Making restaurant reservations is more complex because there are variables involved. What the user wants must be matched with what is available and negotiated if there is not an exact match. There is also the need to state the number of people that will be there and to understand days and times. Beyond that it is also a simple use case because the service is a seat at a table.
Hair salon services have the potential to be much more complex. Google Duplex must match the user preferred time with availability and also select from a variety of services. There is not one seat as a product, but rather a number of services such as hair cut, color and so on. This requires a much broader understanding to properly navigate the call, but remains quite narrow compared to typical enterprise use cases.
In each of the these use cases Google Duplex can accept a task request from a user, make a phone call to a specific business, make a request of the person answering the phone and navigate conversational exchanges around the topic in question. What parts of this might be useful to an enterprise call center? Primarily the natural language processing (NLP) which recognizes the speech and interprets the meaning behind it. This is how Google Duplex navigates a conversation. Secondarily, the synthetic speech generation which responds to the inquiry. This is the humanlike speech delivered during the conversation.

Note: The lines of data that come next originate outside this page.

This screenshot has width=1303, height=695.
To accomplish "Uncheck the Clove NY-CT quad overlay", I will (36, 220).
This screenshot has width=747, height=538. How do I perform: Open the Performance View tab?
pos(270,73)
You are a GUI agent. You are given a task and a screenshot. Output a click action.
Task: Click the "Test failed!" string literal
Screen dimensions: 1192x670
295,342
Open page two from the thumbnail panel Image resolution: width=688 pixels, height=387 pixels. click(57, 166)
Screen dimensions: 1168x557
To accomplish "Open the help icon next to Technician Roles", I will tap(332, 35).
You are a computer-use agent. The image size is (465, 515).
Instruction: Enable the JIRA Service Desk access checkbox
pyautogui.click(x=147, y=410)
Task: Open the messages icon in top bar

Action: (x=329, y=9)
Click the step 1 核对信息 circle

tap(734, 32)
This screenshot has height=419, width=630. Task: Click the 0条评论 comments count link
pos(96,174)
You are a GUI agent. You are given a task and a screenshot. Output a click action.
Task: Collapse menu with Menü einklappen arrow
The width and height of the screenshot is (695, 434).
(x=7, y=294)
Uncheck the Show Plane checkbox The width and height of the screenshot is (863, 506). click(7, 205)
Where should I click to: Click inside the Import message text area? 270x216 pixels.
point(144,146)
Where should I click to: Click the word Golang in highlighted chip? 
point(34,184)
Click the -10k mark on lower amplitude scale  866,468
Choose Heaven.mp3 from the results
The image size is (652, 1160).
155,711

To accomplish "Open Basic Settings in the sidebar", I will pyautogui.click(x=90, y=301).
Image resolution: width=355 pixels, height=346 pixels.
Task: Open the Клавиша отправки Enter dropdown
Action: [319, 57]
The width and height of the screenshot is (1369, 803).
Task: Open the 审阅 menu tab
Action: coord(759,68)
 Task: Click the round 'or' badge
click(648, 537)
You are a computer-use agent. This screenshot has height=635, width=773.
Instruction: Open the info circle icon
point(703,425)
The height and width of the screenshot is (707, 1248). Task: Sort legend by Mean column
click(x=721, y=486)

Does Google Duplex Have a Place in the Enterprise?
However, having useful technology is not quite the same as being enterprise-ready. Most enterprise call center applications will be far more complex than even hair salons and Google doesn’t have this packaged into something you can buy today. Any enterprise adopting Google Duplex will need to have it customized and trained on new domains. There is not an ecosystem of service providers in place today that can assist an enterprise buyer with that customization and model training. And, Duplex as implemented today, is on the request side of the conversation and not on the response side. Google Duplex is impressive technology, but it would seem to have a long way to go before it is ready for enterprise applications.
I suspect the future of Google Duplex in the enterprise is augmenting existing solutions. There are many very capable call center technologies that could benefit from adding voice solutions with sophisticated NLP. Given that hypothesis, the more important news will be when an established call-center technology provider commits to integrate Google Duplex into its stack and bring it to directly to existing customers.
Who is Telling the Truth
Could The Information and Google both be correct in their statements? Yes. Google is a big organization. It could be that a salesperson somewhere has discussed the potential for Google Duplex with an insurance company and the discussion simply hadn’t filtered up to the media relations group or senior management. Or, you may simply have an internal group at the insurer brainstorming how they could use Google Duplex technology.
An even more likely scenario is a vendor that is building Google Assistant Actions is claiming to a customer that they can implement a Google Duplex-like solution for their call center. One vendor made such a claim on my LinkedIn post shortly after the original story was published saying, “Bret Kinsella there is one provider who does support creating a customized ‘Google Duplex’ experience for enterprises.” This included a link to a website blog post which had nothing to do with Google Duplex. Of course, Google’s Nick Fox told Gadgets 360 last week that:
For now, Google has no plans to give third-party app developers access to the technology.
Time will tell which story is based in fact. The Information did not reveal their single source behind the article. However, in the meantime, caveat emptor is a good warning to enterprises that have vendors saying they can implement Google Duplex for their call centers.